* [抜粋]:
(2020/5/5 05:00)
行政と国民の距離を縮めるためにも、マイナンバーを核としたICTの利用拡大に真剣に取り組む必要がある。
新型コロナウイルスによる感染症拡大で、行政の不手際に対する国民の不満が高まっている。中でも収入を失った非正規労働者や、売り上げが激減した零細事業者などへの支援の遅れが問題視されている。
残念なのは、公的支援を迅速に届けるためのツールが行政側に整備されていないことだ。自治体の住民基本台帳の電子化が完了して久しい。しかし金融機関の口座番号やメールアドレスは連携していない。だから国民一律の給付金であっても、世帯ごとに郵送で口座番号を確認しなければならない。
政府は2015年に、住民基本台帳をベースとして全国民にマイナンバーを付与した。同時に個人情報保護に配慮するために、マイナンバーの利用方法を法律で限定するという強い制約を課した。
結果的にマイナンバーというICTツールの利便性の多くが封じられてしまったことは否定しがたい。例えば自治体が持つ住民税情報は各世帯の経済状態の把握に有効だが、これをマイナンバーと連動させて公的支援に使うには法改正が必要だ。

* [提示データ]:
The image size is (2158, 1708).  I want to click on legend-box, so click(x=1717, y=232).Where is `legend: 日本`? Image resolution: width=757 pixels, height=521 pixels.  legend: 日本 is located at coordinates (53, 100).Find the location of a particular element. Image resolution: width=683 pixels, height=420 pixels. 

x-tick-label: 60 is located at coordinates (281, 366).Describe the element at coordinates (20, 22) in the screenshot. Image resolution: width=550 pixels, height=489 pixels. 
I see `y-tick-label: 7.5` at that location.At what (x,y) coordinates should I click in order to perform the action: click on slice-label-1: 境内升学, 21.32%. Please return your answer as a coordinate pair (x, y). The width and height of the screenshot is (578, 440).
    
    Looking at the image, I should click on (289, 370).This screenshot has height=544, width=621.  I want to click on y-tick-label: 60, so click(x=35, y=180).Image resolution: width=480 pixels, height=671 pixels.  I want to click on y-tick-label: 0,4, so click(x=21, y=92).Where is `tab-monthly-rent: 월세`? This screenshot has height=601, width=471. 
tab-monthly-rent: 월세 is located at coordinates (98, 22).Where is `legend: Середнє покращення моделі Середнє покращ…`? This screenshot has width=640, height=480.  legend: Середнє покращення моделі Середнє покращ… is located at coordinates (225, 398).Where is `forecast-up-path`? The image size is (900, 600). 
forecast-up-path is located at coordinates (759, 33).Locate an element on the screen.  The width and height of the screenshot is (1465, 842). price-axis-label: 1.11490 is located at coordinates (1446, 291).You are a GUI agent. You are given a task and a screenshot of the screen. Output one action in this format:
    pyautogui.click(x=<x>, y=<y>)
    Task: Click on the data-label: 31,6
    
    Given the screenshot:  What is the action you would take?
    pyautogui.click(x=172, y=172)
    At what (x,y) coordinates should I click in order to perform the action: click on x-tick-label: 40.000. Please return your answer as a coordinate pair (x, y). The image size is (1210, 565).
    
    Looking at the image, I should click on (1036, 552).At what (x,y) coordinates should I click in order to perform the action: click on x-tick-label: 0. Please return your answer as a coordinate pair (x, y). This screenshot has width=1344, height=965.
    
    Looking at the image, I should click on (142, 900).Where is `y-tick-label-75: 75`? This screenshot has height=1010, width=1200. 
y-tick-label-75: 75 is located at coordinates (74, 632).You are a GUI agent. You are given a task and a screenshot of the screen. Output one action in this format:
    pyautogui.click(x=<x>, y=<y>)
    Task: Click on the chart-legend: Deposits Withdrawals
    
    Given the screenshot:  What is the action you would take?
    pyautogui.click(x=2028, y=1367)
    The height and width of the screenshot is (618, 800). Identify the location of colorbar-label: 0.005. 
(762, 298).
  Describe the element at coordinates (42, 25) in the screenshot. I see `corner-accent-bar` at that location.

* [指示 1]: マイナンバーに関する抜粋のうち、「政府は2015年に、住民基本」から「援に使うには法改正が必要だ。」までを、両端を含めて一字も変えずに書き写してください。
* [指示 2]: マイナンバーに関する抜粋の内容を2文で要約してください。
* [指示 3]: マイナンバーに関する抜粋を、最後の文に続けて書き進めてください。

* [回答欄 1]:
政府は2015年に、住民基本台帳をベースとして全国民にマイナンバーを付与した。同時に個人情報保護に配慮するために、マイナンバーの利用方法を法律で限定するという強い制約を課した。
結果的にマイナンバーというICTツールの利便性の多くが封じられてしまったことは否定しがたい。例えば自治体が持つ住民税情報は各世帯の経済状態の把握に有効だが、これをマイナンバーと連動させて公的支援に使うには法改正が必要だ。

* [回答欄 2]: 新型コロナウイルスの感染拡大で公的支援の遅れに国民の不満が高まっているが、行政側には支援を迅速に届けるためのツールが整備されておらず、一律の給付金でも世帯ごとに郵送で口座番号を確認しなければならない。2015年に全国民に付与されたマイナンバーは、個人情報保護のため利用方法が法律で限定されて利便性の多くが封じられており、マイナンバーを核としたICTの利用拡大に真剣に取り組む必要がある。

* [回答欄 3]:
ICTツールは経済的困窮だけでなく、防疫にも極めて有効なことが明らかになっている。近隣国・地域の例を見ると、韓国は患者の行動履歴を全地球測位システム(GPS)で追尾し、感染ルートをあぶり出している。日本は聞き取りが頼りだ。
台湾は住民の病歴管理ばかりでなく、日本のマイナンバーカードに相当する健康保険カードを薬局に提示することで公平にマスクを販売する仕組みを導入した。日本の場合、薬局にはカードリーダーすらなく“周回遅れ”の感が漂う。
仮に技術的に可能であっても、国民がマイナンバーに懐疑的で政府と距離を置いているようでは、スピード感のある支援は期待しがたい。今回の事態には間に合わないとしても、マイナンバーの利用拡大が必須であることを改めて認識したい。